Federal law does explicitly exempt from disclosure any "personal records" that do not relate to the president's official function. Those include electronic records that are "of a purely private or non-public character" and don't relate to official duties; the law lists diaries, journals, notes, and presidential campaign materials as examples. Similarly, FOIA prevents files from being released if the disclosure would significantly jeopardize "personal privacy."
In other words, Obama could choose to keep e-mailing judiciously, and trust his lawyers and the law to fend off overly nosy journalists and historians.
This secure PDA-phone from L-3 Communications is still being developed.
(Credit: L-3 Communications)
Wireless devices: What price convenience?
One thing that security experts can agree on is that despite RIM's efforts, a BlackBerry probably isn't up to the security standards for a leader of the free (or even unfree) world.
BlackBerrys can become infected with viruses that install spyware or turn the microphone on and record conversations, malware can be inadvertently downloaded, e-mail and text messages can be intercepted, and, of course, they can be lost or stolen, said Dan Hoffman, chief technology officer of SMobile Systems, which sells antivirus software for the devices.
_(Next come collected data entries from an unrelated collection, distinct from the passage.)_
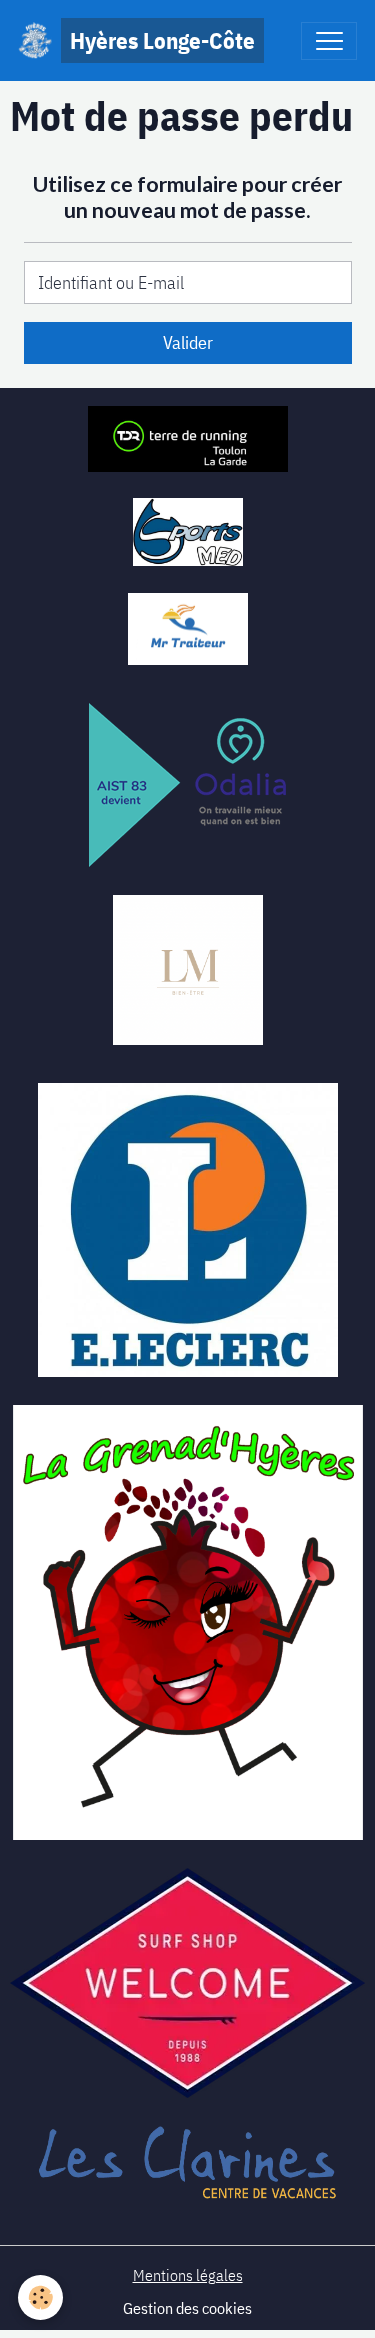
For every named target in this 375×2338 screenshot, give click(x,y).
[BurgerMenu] (329, 41)
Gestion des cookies (187, 2308)
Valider (188, 342)
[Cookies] (40, 2297)
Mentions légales (188, 2275)
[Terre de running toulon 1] (188, 437)
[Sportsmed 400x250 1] (188, 530)
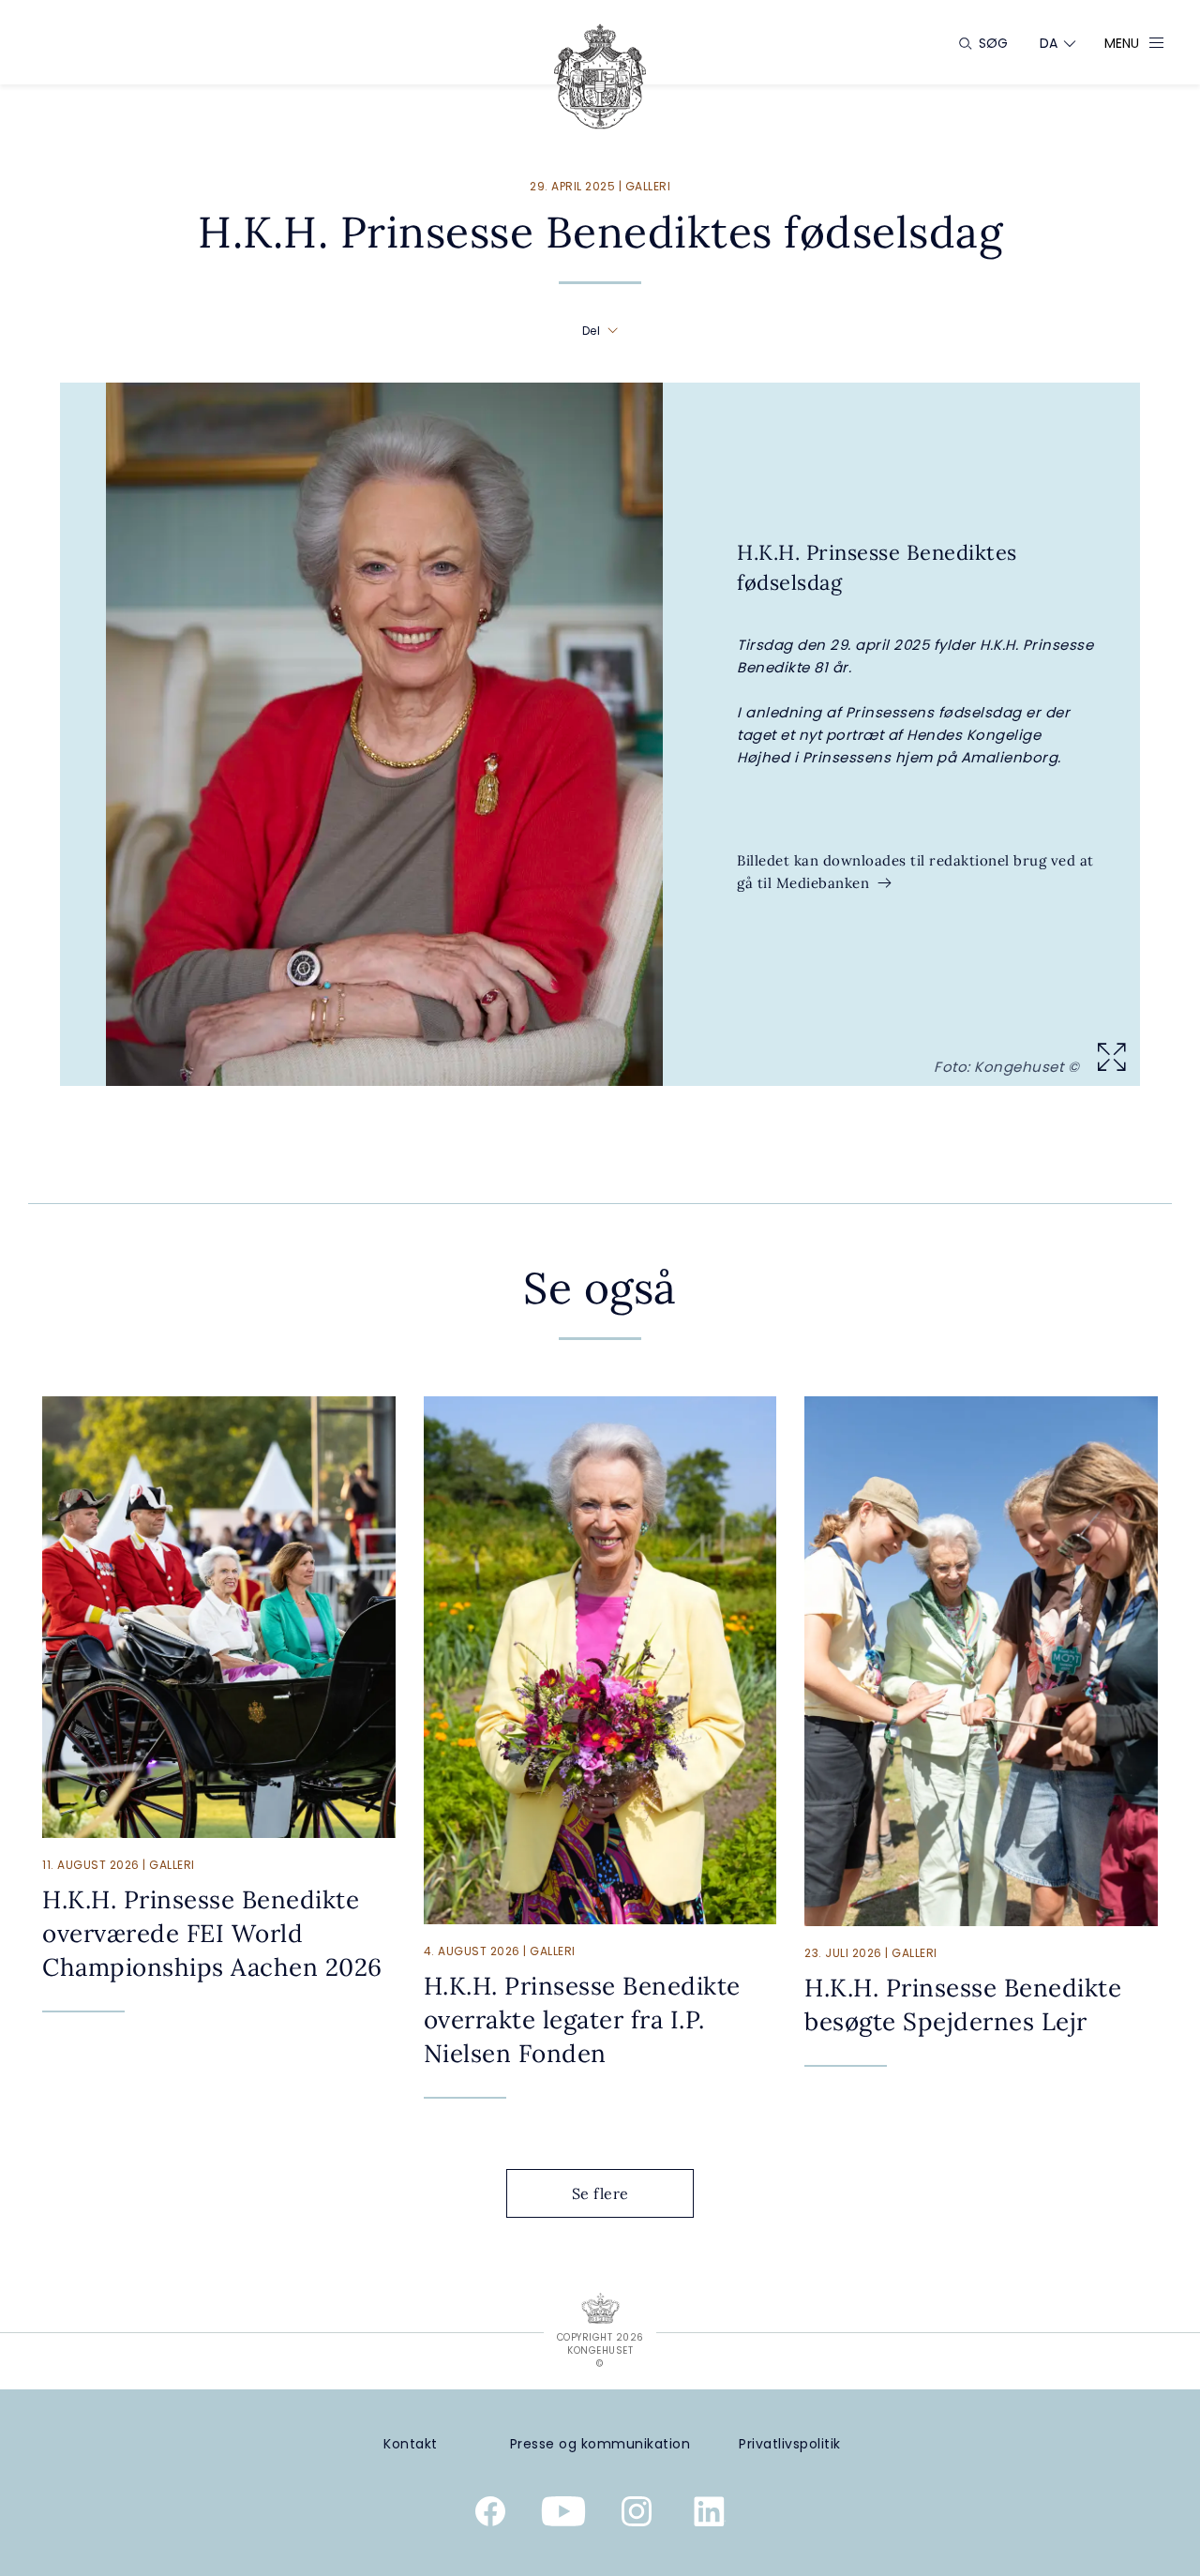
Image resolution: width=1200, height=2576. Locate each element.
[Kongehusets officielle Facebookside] (490, 2515)
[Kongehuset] (600, 76)
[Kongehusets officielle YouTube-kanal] (563, 2515)
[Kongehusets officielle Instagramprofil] (636, 2515)
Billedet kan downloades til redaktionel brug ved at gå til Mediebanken (915, 871)
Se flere (600, 2193)
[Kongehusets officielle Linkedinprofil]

The National Vulnerability Database, which is sponsored by the Department of Homeland Security's National Cyber Security Division, lists 14 vulnerabilities for BlackBerrys. Those include ways that a malicious attacker can install malware, and perhaps crash the device through a so-called denial of service attack.
It's not like snoopy computer utilities are difficult to find. Flexispy.com sells spyware that can be installed by someone with physical possession of a phone for 15 minutes. The creators boast that their software, once installed, can "bug a room or person" and "catch cheating husbands."
The U.S. government uses special ciphers for secret information and they use different data networks from the public data networks, said Phil Dunkelberger, chief executive of encryption provider PGP Corp. "Unless you're using point-to-point encryption technology…or the mail itself is encrypted, you would have exposure to people administering the network." And, on a related note, we know that Obama's cell phone records through Verizon were improperly accessed last year.
There's also the risk of someone tracking the coordinates of a BlackBerry through the device's built-in GPS or the carrier's ability to triangulate on the signal–something that police, for instance, claim they should be able to do without a search warrant or evidence of criminal activity. Bush White House aides say that security concerns prompted them to disable the GPS feature on their BlackBerrys.
James Atkinson, president of Granite Island Group, an engineering firm that helps the government protect classified networks and equipment, pointed this out as a possible security vulnerability. "You can identify where a person is without gaining access to the cell phone network just by the timing of the signals, Atkinson said. "You can identify who is sitting in which seat in a conference room from a couple thousand feet away."